Something has to change. This could happen anywhere, but we would have more options up north. Here we are all stuck, and we are all feeling a bit downtrodden and frustrated and overwhelmed.

One of the number one issues we have these days, is that Alex cannot reliably pass information to us, at least not in a timely fashion. A year from now, he will mention today. Ten years from now he will mention today, and the playground, as though it just happened. I am grateful that the other kids in his class look out for him, they know he’s different but they don’t see that as a bad thing most of the time. He always forgets to grab his lunchbag from his seat when we pick him up, so another kid will bring it to me (or hubby) as soon as one of them spots us at the door. Then all of them say “Alex, your mama is here” to him, gently coaxing him to look up and focus and see us and his face lights up.
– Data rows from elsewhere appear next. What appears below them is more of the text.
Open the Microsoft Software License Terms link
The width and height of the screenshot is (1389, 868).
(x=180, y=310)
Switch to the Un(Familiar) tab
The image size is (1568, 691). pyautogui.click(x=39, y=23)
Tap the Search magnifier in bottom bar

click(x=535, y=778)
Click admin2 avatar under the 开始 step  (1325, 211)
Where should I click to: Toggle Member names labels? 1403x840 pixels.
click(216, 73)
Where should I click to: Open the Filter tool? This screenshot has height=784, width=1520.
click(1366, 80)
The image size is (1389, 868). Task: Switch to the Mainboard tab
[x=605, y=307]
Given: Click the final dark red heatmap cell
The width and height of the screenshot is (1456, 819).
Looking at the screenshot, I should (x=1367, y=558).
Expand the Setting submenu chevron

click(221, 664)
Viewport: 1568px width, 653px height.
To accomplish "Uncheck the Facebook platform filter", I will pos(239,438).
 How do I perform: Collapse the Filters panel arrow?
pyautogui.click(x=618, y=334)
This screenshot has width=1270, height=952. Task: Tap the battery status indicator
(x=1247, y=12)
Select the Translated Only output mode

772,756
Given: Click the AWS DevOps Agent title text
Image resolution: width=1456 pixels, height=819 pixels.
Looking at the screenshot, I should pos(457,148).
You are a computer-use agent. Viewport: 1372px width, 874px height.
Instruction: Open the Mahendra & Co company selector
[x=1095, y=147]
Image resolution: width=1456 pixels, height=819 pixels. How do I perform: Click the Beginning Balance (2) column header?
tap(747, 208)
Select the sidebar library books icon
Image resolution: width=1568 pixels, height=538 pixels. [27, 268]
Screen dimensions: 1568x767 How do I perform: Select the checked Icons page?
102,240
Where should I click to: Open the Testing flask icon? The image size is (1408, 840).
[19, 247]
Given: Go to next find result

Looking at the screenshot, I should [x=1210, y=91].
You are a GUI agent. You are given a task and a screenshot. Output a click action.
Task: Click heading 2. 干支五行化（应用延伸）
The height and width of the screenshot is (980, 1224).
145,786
I don’t know what happened on the playground today.

I know we will never know what happened on the playground today. I know that school won’t let us see the tape. I do know it was more than playing rough. Alex said the kids were bigger than he is. I have a feeling the set up for today’s incident was thoughtlessness and carelessness. It’s a small playground, the classrooms are mixed ages, but blending those mixed ages with the next age group up, on the playground, with non-too-diligent observation by staff, is not wise, even from a layperson’s perspective. I realize that Alex isn’t necessarily a complete innocent and I know we will be working intensively with him on this stuff throughout his life, but I also know that nothing should ever get this out of hand, in a 500 square foot playground, with supposed supervision. Kids fight, I know. But a bunch of kids chasing another child (who is 5 and small for his age and different from them…which may be why they were targeting him to begin with…) is unacceptable.

Screw survival of the fittest, this is my kid.

But I feel like this horrible thing reinforces the care and support he needs and that we need, and will hopefully open a discussion that will help all of the children in the school.

We were going into our meeting to see how all of us could work together for Alex’s benefit. Now I feel we have to fight for a basic need of all of the children, so they can learn in safety and in peace.

I need to calm myself, meditate, write down our game plan for talking to the principal tomorrow.

Perhaps we will have a more focused path after the discussion tomorrow.

I can hope though, that’s all I’ve got right now. Hope and Alex.